SmashRanks is a data analytics project and database, created by Iago in December of 2018.
The website is still under construction, and is planned to enter Alpha release soon.
Tournament results are pulled directly from smash.gg's public API, where they are imported into a python backend framework
which tracks and updates player skills and records. Currently there are 6 game databases being maintained on SmashRanks:
Smash 64, Melee, Brawl, Smash 4, Ultimate, and PM. More game support is planned in the future.
The below table shows a glance at the databases and their states.
Currently, SmashRanks has support for 4 different types of ranking methods: Elo, Glicko-2, S-Rank, and panelist voting.
Panelist voting ranks are organized and posted by the respective organizational body of each game's community. For each of the games,
the below table lists their official ranking names and includes links to the original hosting. Most ranks are updated anually, with those that
rank only bi-anually listing both in each year.
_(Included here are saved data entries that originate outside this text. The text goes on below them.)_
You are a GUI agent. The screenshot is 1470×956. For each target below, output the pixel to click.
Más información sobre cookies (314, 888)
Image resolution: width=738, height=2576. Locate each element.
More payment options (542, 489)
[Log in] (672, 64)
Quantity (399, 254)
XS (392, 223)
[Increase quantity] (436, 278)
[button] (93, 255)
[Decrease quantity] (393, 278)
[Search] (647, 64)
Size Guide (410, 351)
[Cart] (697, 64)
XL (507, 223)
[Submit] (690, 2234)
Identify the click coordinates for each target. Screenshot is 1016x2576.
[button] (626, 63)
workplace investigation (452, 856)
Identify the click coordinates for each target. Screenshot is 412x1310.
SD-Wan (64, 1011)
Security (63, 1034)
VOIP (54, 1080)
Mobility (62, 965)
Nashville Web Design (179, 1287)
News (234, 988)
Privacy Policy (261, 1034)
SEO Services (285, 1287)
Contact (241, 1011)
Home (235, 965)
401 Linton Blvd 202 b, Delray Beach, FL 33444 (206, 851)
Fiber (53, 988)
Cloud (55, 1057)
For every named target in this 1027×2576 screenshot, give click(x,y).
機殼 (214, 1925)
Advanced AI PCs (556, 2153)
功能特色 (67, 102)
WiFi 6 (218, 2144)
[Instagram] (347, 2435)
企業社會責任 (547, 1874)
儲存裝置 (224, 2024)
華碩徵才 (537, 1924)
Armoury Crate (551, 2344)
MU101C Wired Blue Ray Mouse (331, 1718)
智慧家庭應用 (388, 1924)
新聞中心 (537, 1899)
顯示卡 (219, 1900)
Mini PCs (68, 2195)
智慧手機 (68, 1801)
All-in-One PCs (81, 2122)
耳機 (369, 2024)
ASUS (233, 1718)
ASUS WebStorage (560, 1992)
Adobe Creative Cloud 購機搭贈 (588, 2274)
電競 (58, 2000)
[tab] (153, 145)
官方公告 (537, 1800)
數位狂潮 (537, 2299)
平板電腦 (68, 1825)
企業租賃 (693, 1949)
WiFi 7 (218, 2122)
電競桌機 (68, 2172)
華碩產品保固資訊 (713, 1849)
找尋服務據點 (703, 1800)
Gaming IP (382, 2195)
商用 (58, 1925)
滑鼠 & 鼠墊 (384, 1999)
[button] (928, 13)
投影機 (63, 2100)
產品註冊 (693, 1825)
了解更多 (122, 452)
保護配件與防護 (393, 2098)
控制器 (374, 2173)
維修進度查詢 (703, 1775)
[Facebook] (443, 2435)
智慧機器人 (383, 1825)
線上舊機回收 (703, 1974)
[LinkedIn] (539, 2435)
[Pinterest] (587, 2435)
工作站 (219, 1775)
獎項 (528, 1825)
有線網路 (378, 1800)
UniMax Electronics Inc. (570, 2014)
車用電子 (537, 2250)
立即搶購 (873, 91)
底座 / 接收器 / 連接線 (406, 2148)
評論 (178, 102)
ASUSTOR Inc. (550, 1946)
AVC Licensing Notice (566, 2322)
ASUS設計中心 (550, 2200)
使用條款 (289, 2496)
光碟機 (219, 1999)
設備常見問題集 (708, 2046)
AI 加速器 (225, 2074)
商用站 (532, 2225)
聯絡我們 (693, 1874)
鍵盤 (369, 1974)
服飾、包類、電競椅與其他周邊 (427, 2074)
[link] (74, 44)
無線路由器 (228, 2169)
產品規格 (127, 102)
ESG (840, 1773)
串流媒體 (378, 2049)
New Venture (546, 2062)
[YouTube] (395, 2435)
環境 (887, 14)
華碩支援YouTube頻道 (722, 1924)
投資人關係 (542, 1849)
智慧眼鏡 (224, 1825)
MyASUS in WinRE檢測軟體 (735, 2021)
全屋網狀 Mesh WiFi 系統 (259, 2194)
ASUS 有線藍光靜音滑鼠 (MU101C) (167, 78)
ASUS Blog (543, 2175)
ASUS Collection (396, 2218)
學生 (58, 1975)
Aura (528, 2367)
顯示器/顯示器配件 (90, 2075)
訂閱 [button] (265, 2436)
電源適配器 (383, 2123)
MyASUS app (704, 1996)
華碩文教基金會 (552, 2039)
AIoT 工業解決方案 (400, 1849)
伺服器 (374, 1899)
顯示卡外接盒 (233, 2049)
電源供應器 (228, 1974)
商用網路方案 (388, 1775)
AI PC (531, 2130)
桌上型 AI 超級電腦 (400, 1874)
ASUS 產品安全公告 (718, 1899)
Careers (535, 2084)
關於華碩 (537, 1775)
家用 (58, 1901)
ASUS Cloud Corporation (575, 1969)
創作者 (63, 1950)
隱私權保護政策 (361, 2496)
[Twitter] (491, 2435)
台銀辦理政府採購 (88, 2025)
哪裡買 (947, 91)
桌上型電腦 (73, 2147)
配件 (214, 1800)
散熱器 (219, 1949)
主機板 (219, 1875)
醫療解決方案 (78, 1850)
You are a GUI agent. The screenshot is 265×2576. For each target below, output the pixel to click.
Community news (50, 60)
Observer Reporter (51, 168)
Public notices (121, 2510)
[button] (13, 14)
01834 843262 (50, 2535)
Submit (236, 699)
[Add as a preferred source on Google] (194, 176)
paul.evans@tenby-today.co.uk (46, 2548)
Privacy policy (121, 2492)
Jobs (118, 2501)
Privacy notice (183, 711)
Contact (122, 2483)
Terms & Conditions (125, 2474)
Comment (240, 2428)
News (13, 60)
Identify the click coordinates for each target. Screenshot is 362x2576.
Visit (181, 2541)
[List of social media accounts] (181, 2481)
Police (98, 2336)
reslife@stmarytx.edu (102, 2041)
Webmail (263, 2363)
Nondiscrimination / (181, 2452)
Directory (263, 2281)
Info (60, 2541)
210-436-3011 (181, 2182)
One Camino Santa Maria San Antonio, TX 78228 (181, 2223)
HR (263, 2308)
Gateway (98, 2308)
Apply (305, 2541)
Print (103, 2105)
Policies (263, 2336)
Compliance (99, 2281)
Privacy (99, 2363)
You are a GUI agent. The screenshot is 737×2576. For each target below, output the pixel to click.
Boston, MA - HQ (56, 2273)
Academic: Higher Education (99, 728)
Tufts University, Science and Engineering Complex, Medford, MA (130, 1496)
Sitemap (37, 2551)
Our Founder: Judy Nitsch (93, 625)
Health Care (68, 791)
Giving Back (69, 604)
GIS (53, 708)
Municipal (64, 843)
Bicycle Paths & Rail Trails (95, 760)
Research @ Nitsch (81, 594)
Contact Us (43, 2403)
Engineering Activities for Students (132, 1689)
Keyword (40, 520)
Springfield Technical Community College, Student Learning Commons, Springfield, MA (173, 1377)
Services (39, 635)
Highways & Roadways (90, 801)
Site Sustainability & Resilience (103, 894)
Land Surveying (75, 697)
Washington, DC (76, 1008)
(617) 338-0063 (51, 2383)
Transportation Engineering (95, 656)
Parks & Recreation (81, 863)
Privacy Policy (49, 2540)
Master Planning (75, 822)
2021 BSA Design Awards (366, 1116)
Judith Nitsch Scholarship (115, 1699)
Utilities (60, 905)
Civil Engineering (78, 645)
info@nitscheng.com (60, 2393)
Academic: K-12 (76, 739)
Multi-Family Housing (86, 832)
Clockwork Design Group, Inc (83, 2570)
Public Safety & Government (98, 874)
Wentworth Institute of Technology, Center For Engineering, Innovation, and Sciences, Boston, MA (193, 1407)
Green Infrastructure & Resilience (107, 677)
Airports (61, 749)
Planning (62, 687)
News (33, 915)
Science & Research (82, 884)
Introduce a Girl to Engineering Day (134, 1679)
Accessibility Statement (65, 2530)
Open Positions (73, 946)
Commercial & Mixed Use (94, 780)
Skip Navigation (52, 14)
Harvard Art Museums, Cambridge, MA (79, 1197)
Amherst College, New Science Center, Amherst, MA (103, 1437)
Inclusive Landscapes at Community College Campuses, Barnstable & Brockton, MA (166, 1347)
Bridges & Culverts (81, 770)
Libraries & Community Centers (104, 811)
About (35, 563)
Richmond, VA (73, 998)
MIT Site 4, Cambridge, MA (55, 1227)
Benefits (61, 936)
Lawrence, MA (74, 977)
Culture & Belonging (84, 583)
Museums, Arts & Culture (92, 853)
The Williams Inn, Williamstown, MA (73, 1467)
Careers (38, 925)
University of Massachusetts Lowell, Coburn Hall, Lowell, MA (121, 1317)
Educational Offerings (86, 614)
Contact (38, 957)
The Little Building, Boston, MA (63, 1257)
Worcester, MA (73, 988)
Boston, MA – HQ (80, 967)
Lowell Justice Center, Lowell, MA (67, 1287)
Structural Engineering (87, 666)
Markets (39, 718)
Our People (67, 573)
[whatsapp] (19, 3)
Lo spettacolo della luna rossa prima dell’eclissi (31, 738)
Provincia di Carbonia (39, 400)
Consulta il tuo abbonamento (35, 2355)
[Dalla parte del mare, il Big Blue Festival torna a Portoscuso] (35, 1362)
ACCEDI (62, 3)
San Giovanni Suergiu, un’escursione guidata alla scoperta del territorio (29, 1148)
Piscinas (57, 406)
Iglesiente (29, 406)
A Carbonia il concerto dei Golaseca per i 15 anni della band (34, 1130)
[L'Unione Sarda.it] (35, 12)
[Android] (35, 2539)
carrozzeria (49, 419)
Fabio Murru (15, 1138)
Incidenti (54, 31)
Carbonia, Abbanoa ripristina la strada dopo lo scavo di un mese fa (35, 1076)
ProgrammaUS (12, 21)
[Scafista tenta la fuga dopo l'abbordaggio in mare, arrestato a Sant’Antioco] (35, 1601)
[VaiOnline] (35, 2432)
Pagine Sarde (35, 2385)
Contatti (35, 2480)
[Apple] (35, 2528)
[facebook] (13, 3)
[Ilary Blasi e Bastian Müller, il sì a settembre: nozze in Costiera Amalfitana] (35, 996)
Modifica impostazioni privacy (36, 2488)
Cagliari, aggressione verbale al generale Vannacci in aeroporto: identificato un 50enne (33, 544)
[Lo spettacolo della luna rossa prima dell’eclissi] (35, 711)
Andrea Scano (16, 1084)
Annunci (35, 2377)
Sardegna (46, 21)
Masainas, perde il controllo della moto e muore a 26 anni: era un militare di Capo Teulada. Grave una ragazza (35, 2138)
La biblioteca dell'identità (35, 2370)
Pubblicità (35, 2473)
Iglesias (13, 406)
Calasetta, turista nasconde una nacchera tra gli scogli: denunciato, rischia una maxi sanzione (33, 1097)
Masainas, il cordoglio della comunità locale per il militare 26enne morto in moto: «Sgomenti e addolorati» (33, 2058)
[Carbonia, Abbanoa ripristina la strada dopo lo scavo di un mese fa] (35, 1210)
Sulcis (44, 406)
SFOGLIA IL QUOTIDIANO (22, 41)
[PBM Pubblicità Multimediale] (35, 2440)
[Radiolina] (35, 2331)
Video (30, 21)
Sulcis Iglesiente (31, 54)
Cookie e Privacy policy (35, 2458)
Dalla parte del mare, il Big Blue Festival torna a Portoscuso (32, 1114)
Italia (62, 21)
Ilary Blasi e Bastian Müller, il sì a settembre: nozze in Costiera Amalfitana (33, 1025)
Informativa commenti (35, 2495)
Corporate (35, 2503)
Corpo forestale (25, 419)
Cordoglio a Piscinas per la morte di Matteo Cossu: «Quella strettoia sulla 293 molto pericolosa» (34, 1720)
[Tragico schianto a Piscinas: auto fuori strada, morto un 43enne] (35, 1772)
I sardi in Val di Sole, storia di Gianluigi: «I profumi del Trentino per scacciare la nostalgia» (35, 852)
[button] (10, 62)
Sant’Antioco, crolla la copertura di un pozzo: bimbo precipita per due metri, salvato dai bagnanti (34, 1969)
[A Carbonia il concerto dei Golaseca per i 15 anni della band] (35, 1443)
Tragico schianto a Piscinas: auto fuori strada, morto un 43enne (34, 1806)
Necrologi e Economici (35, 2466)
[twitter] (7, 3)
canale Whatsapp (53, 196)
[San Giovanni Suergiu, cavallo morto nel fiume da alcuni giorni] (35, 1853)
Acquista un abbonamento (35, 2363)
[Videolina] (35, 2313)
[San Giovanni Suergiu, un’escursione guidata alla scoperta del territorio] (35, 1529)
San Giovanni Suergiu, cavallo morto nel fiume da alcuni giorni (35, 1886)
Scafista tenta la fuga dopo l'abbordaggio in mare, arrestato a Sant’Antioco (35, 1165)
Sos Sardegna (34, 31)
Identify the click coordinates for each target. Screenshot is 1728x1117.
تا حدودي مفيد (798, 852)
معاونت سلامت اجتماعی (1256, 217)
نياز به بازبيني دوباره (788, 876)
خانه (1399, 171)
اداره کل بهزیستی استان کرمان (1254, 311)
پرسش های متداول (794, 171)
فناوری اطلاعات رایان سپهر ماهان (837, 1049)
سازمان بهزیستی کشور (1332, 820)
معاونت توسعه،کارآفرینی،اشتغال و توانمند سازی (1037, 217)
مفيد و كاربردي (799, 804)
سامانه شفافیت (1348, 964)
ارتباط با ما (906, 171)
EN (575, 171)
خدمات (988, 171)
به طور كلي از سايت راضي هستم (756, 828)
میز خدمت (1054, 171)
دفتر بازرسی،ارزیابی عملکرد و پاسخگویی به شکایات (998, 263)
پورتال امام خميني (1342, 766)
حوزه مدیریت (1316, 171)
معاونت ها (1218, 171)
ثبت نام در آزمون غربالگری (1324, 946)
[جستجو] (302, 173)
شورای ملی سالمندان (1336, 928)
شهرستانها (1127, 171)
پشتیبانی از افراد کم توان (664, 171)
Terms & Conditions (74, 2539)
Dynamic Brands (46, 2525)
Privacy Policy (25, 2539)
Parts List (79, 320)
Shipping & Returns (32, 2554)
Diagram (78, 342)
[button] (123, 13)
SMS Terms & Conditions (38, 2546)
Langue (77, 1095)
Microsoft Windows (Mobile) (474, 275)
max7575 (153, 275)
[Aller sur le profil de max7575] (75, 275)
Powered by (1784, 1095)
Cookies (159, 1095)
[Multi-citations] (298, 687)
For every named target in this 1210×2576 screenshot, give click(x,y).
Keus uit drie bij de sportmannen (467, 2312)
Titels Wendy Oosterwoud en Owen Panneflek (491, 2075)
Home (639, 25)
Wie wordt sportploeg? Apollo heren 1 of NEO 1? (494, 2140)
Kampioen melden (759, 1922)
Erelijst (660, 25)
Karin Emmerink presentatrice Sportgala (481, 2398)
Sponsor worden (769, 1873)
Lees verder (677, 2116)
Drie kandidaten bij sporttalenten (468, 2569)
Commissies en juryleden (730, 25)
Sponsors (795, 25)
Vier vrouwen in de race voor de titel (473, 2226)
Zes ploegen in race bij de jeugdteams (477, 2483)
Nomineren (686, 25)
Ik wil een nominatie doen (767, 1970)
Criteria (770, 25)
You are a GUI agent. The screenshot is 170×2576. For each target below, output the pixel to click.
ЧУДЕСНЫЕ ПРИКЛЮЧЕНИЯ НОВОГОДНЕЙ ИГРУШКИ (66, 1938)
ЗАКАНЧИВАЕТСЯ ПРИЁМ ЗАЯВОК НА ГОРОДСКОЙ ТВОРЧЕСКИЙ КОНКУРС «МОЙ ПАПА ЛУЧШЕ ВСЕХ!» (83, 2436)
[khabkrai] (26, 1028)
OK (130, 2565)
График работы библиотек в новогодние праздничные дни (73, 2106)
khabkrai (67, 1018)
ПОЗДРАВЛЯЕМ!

Half-year rankings are not considered if there is also a cumulative year-end ranking made, e.g.
Summer SSBMRanks are not considered, as annual SSBMRanks count the same events (plus the second half of the year).
is a widely used skill-rating algorithm, often employed in professional sports such as Chess and Table Tennis.
Elo is appealing because it is simple to implement and easy to calculate, but is not the most robust or accurate model,
requires somewhat arbitrary values or that the algorithm be fit to each database, and can discourage player activity for fear of losing points.
SmashRanks uses the parameters employed by the FIDE, and new players start with a rating of 1500, and gain or lose points as they win or lose matches, respectively.
is a somewhat more complex rating algorithm, built on the fundamentals of Elo but taking into account some uncertainty in player scores.
This allows players to reach more accurate skill ratings in a shorter time than Elo, or after long periods of inactivity.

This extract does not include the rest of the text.